Die Dattelner Steine sind Teil des größten dezentralen Mahnmals der Welt.

 

Auch in Datteln hat der Kölner Künstler Gunter Demnig, dessen Atelier sich seit 2011 in Frechen b. Köln befindet, diese Steine ins Pflaster eingelassen. Zweimal ist er nach Datteln gekommen und hat hier seine Steine verlegt: am 6. Dezember 2011 hat er acht Steine gesetzt, die an die Familien Hecht (Am Tigg 9) und Löwenberg (Marktstraße 5 und 13) erinnern, am 6. Dezember 2012 hat er weitere 12 Steine gesetzt, die an die Familien Goldberg (Carl-Gastreich-Straße 6), Rosenbaum (Mittelstraße 18) und Louis Löwenberg (Münsterstraße 13) erinnern. Die Aktion wurde durch Spenden finanziert.

 

Über STOLPERSTEINE sollen Menschen mit dem Kopf und mit dem Herzen stolpern.“

 

„Für mich sind Stolpersteine zentraler Bestandteil der Erinnerungskultur“, sagt Theodor Beckmann, Vorsitzender des Dattelner Heimatvereins. Mit den Steinen vor den Häusern wird die Erinnerung an die Menschen lebendig, die einst hier wohnten. Auf den Steinen steht geschrieben: HIER WOHNTE... Ein Stein. Ein Name. Ein Mensch.

An der Carl-Gastreich Straße wohnten

  • Else Meyer geb. Goldberg Jg. 1878 – Ihr gelang die Flucht nach Australien, sie hat den Holocaust überlebt.

  • David Goldberg Jg. 1882 - Ihm gelang die Flucht in die USA, auch er hat dort den Holocaust überlebt.

  • Hedwig Goldberg geb. Rausenberg Jg.1894 – sie wurde 1942 nach Riga deportiert; sie wurde 1944 ermordet.

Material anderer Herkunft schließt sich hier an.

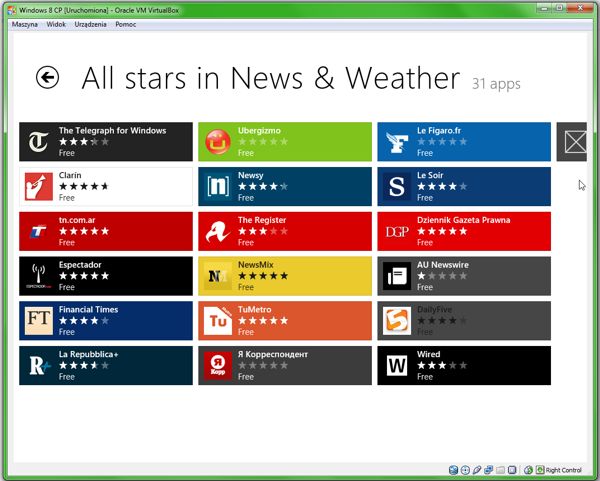Open the Maszyna menu
Image resolution: width=600 pixels, height=481 pixels.
pos(25,24)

  • Berta Goldberg Jg. 1914 – sie flüchtete 1933 in die USA und hat dort überlebt.

  • Hans Goldberg Jg. 1915 – er ist in due USA geflüchtet und hat dort überlebt.

  • Charlotte Goldberg Jg. 1918 – auch ihr gelang die Flucht in die USA, sie hat dort ebenfalls überlebt.

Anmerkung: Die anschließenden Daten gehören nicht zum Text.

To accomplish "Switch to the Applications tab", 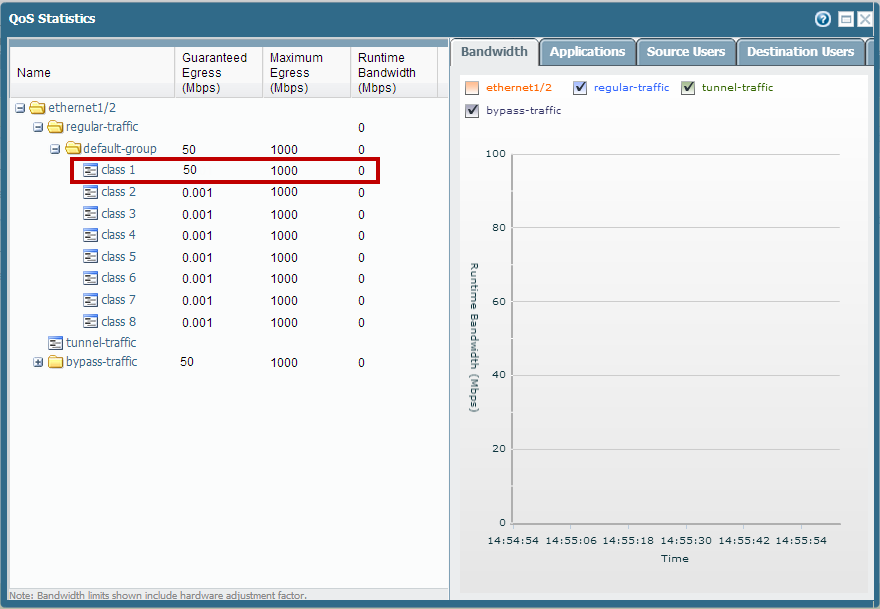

(Nachfahren der Familie Goldberg leben heute noch in den USA und haben Kontakt zur Stadtverwaltung.)

 

Im Haus Marktstraße 5 wohnten

  • Karl Löwenberg Jg. 1879 -

  • Jenny Löwenberg, geb. Eichenwald Jg. 1894 -

  • Ruth Löwenberg Jg.1922 -

  • Hanna Ilse Löwenberg Jg. 1922 – alle Familienmitglieder wurden 1942 deportiert und in Riga 1944 ermordet.

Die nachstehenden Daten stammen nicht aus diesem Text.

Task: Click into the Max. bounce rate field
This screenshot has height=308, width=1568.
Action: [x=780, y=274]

Im Haus Marktstraße 13 wohnte

  • Josefine Löwenberg Jg. 1878 – sie wurde 1942 deportiert und 1944 in Riga ermordet.

 

 

 

 

 

 

 

 

 

 

 

 

 

 

 

 

Im Haus Mittelstraße 18 wohnten

  • Leopold Rosenbaum Jg. 1894 -

  • Hanna Rosenbaum geb Fuchs Jg. 1890 – das Ehepaar wurde ebenfalls 1942 deportiert und in Riga ermordet.

 

Im Haus Münsterstraße 13 wohnten

  • Louis Löwenberg Jg. 1886 -

  • Rika Löwenberg Jg. geb. Mosbach Jg. 1894

  • Walter Löwenberg Jg. 1923 -

  • Heinz Löwenberg Jg. 1925 -

Die Eltern wurden 1942 nach Riga deportiert und ermordet, den beiden Söhnen gelang die Flucht in die USA, sie überlebten dort den Holocaust.

 

 

Am Tigg 9 wohnten

  • Salomon Hecht Jg. 1862 – er wurde 1942 nach Riga deportiert und dort 1944 ermordet.
  • Henriette Hecht Jg. 1895 – sie wurde ebenfalls 1942 nach Riga deportiert und 1945 ermordet.
  • Adele Hecht Jg. 1897 – ihr gelang die Flucht nach Holland, wurde aber dort in Westerbork interniert, nach Auschwitz deportiert und dort 1943 ermordet.

 

 

 

An diese 20 Personen erinnern die in Datteln verlegten Stolpersteine. Sie stehen als Symbol dafür, dass wir sie nicht vergessen haben. Damit sind diese Steine in Datteln Teil des größten dezentralen Mahnmals der Welt.

 

Junge Frauen aus Japan, Südkorea, Spanien und Italien gedenken NS-Opfern.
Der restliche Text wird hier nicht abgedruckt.